Task: Search the records below for the word "target", then return every line where it appears.
── Data to use
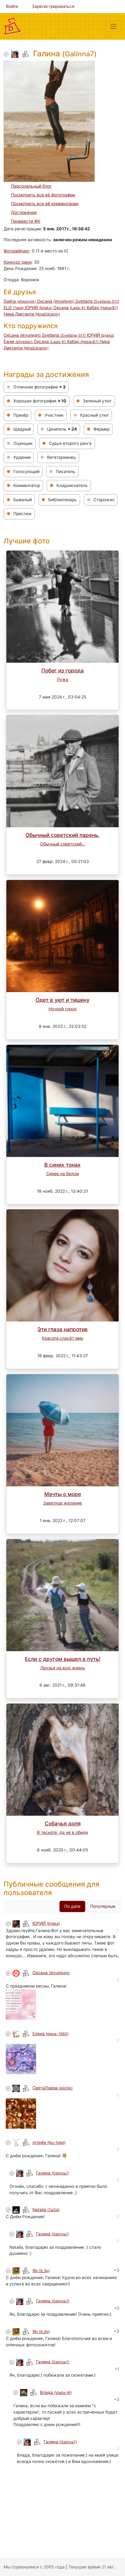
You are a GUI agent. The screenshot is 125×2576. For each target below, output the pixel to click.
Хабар (102, 307)
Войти (12, 6)
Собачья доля (63, 1823)
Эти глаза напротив (62, 1329)
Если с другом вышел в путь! (62, 1659)
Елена (50, 2033)
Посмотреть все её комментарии (44, 203)
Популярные (102, 1906)
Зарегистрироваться (53, 6)
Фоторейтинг (16, 250)
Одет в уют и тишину (62, 1000)
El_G (14, 307)
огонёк (49, 2142)
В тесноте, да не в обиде (62, 1832)
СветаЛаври (52, 2087)
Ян (41, 2270)
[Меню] (113, 26)
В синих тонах (62, 1164)
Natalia (45, 2209)
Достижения (24, 212)
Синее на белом (62, 1173)
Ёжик (18, 341)
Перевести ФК (25, 221)
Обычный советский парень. (62, 835)
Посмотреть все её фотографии (43, 194)
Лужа (62, 679)
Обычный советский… (62, 843)
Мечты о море (62, 1494)
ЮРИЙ (38, 307)
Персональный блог (31, 186)
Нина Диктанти (32, 314)
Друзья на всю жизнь (62, 1667)
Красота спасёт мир (62, 1338)
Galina (20, 301)
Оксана (55, 301)
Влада (56, 2392)
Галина (52, 2173)
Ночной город (63, 1008)
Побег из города (62, 670)
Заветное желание (62, 1503)
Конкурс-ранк (18, 262)
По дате (72, 1906)
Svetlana (97, 301)
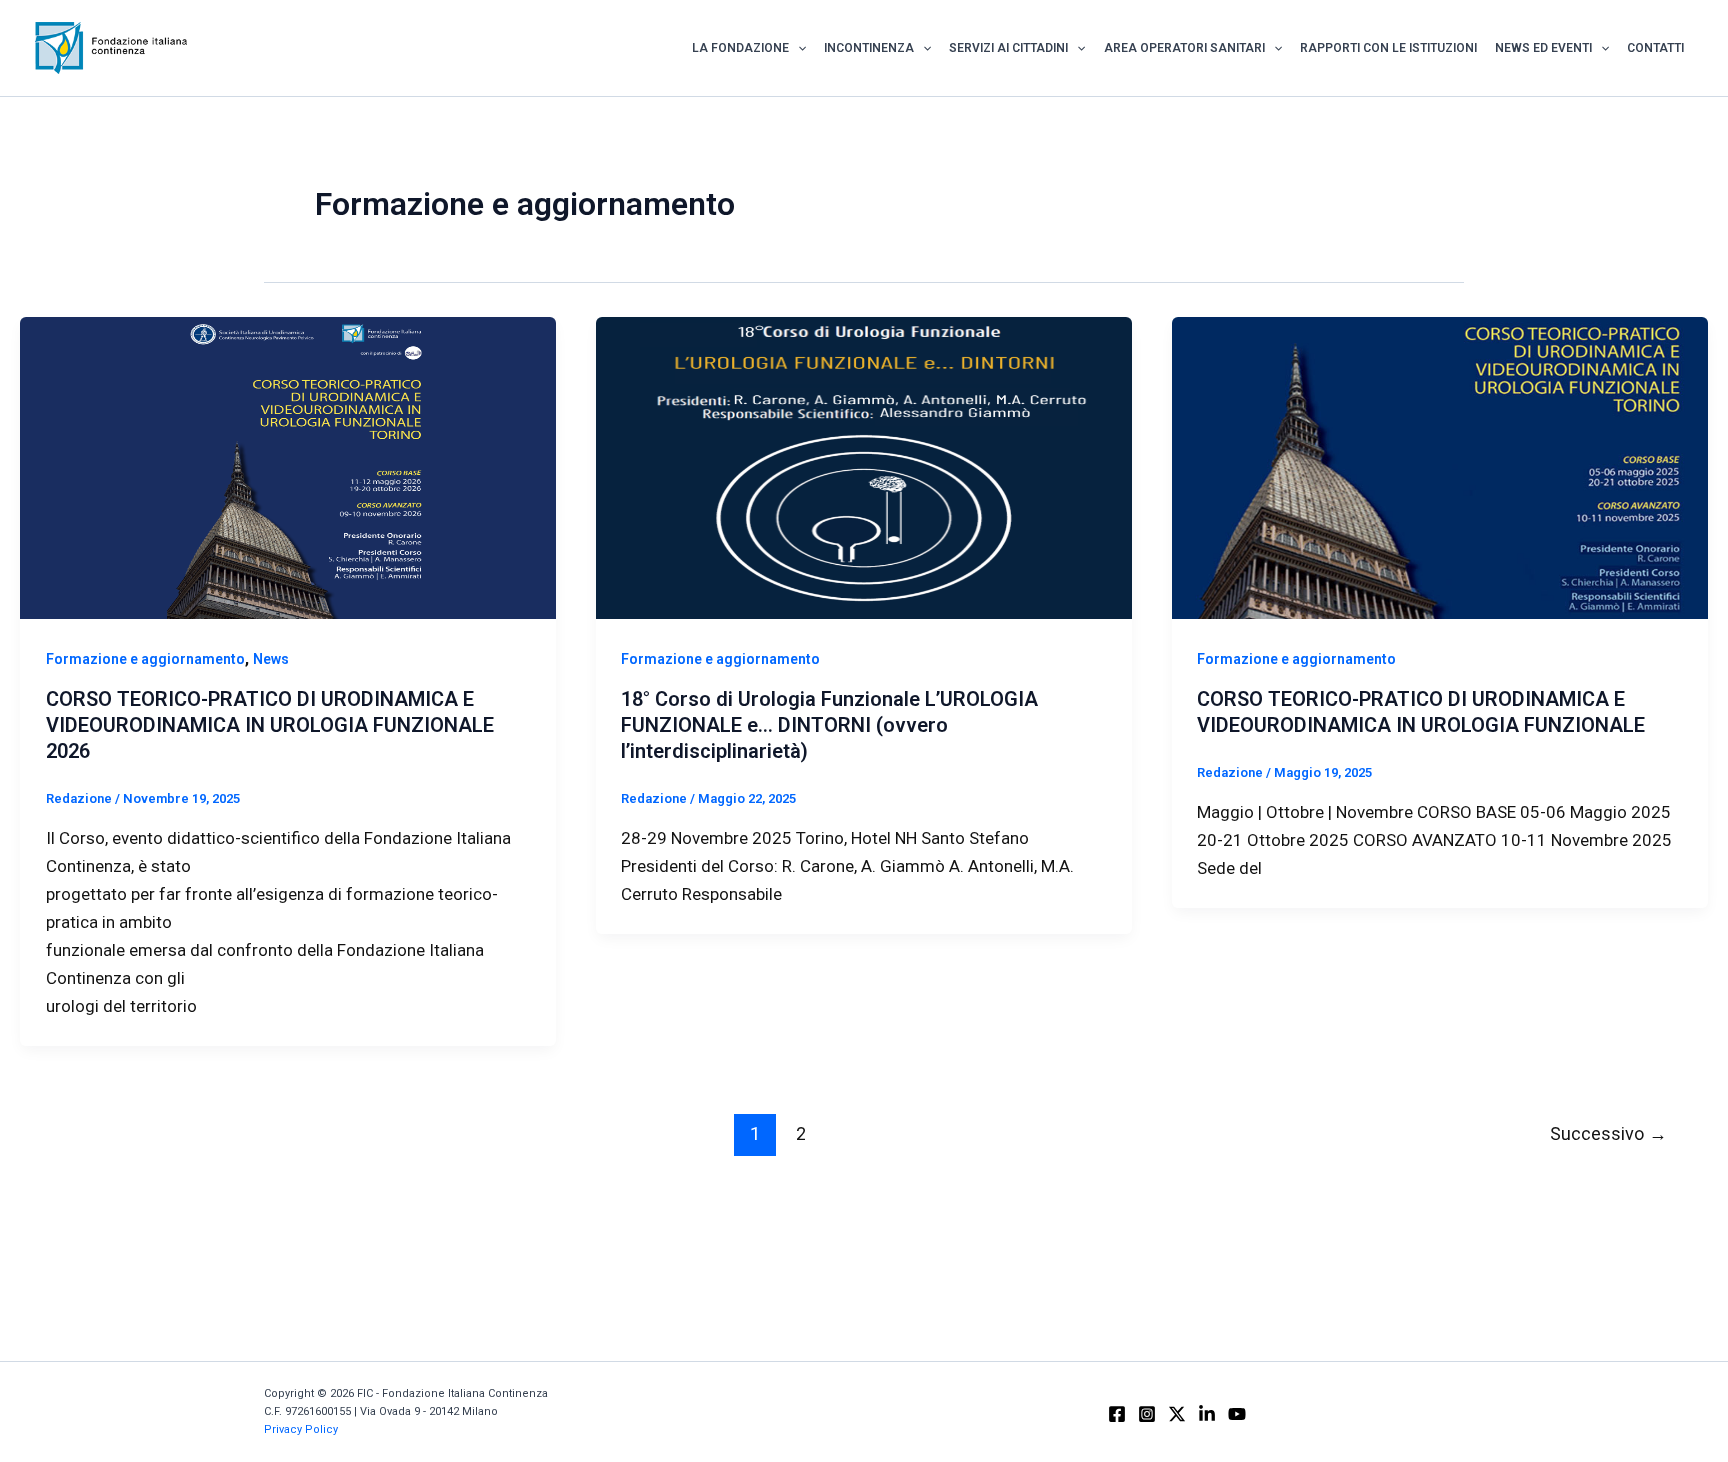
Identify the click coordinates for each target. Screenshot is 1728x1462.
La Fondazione (740, 48)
────
Finished exercise:
You are a GUI agent. The screenshot is 125×2576. For each target below, output the pixel to click.
Identify the click coordinates for each target. Screenshot is 1728x1462.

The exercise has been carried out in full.